Der direkte Vergleich
| Thunderbolt 5 | USB4 (V2.0) | |
|---|---|---|
| Max. Bandbreite | 80 Gbit/s (bidirektional) | 80 Gbit/s (bidirektional) |
| Max. Video-Bandbreite | 120 Gbit/s (Boost) | 120 Gbit/s (optional) |
| Mindest-Datenrate | 80 Gbit/s (Pflicht) | 20 Gbit/s (Pflicht) |
| Ladeleistung | Bis 240W (Pflicht ab 15W) | Bis 240W (Optional) |
| PCIe-Unterstützung | Ja (64 Gbit/s garantiert) | Grundsätzlich ja, die unterstützte Geschwindigkeit wird aber vom Hersteller des Computers festgelegt |
| Monitore | Mind. zwei 6K-Displays | Abhängig vom Hersteller |
Fazit: Welcher Standard gewinnt?
Für den Endverbraucher ist die Antwort simpel: Thunderbolt 5 ist das Rundum-sorglos-Paket
für Profis. Wer Videos in 8K schneidet, High-End-Gaming über eine eGPU betreibt oder ein Dock für mehrere 4K-Monitore sucht, kommt an Thunderbolt 5 nicht vorbei. Ihr zahlt allerdings einen saftigen Aufpreis für die Sicherheit, dass auch alles wirklich wie beschrieben funktioniert.
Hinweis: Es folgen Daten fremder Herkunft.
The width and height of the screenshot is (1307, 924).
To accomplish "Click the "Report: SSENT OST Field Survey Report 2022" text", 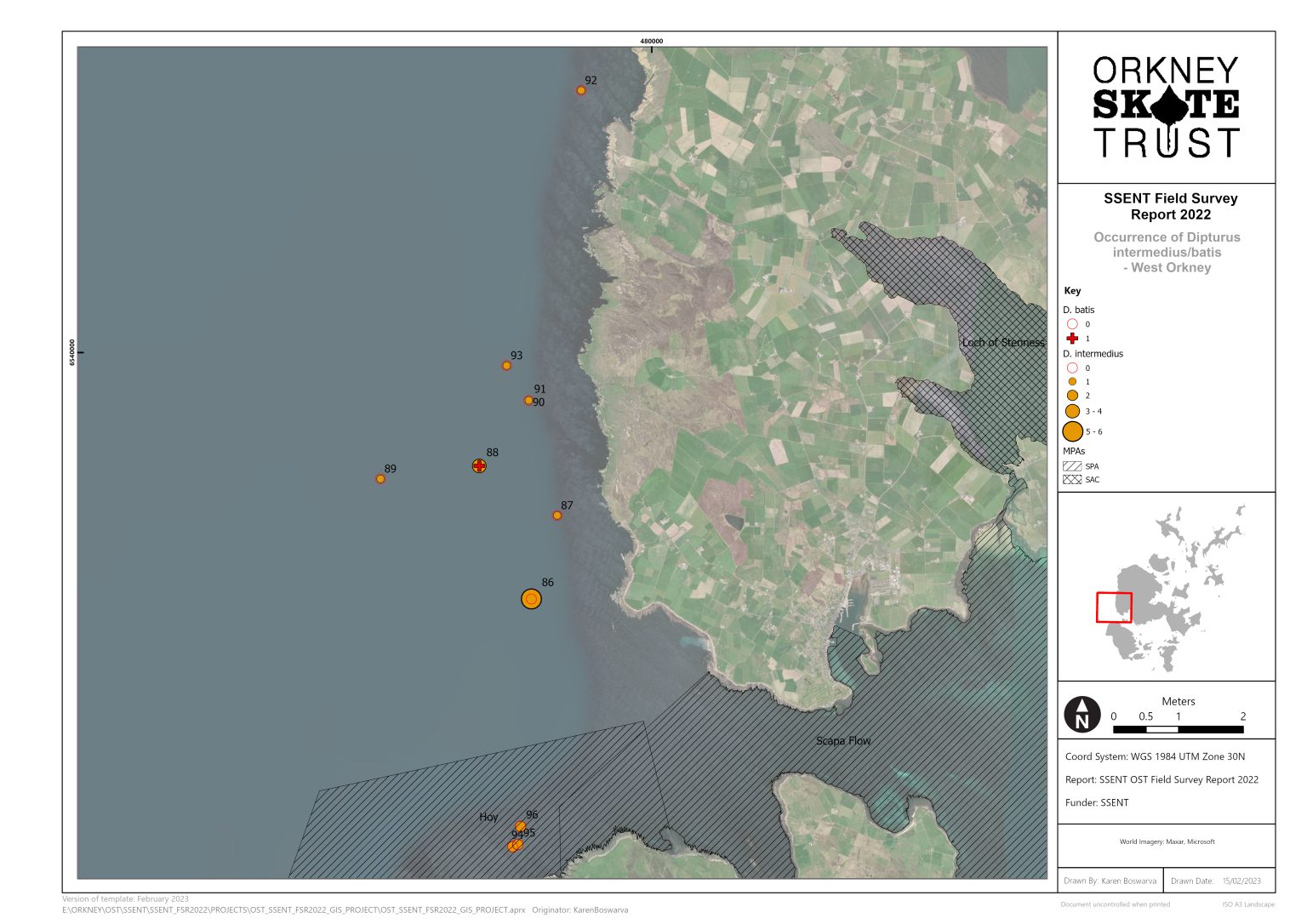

Falls ihr jetzt auf der Suche nach einem Thunderbolt-5-Dock für euren Schreibtisch seid, empfehle ich euch den folgenden Test: Razers neues Laptop-Dock kostet mehr als so manches Notebook – ich habe es 4 Wochen ausprobiert
USB4 hingegen ist mehr der Standard für die Masse. Er muss Thunderbolt 5 in nichts nachstehen, garantiert ist das aber nicht. Hier kochen viele Hersteller leider ihr eigenes Süppchen, bei dem gerne mal an der ein oder anderen Zutat gespart wird.
USB4 ist also nicht zwangsläufig immer das USB4, das ihr vielleicht gerade benötigt. Vor dem Kauf entsprechender Gerätschaften ist also ein prüfender Blick in die technischen Daten sehr empfehlenswert.
Am Ende gewinnt Thunderbolt 5 diesen kleinen Vergleich nicht, weil es grundsätzlich der bessere Standard ist. Vielmehr, weil ihr euch absolut sicher sein könnt, dass ihr die angepriesenen Funktionen auch wirklich nutzen könnt.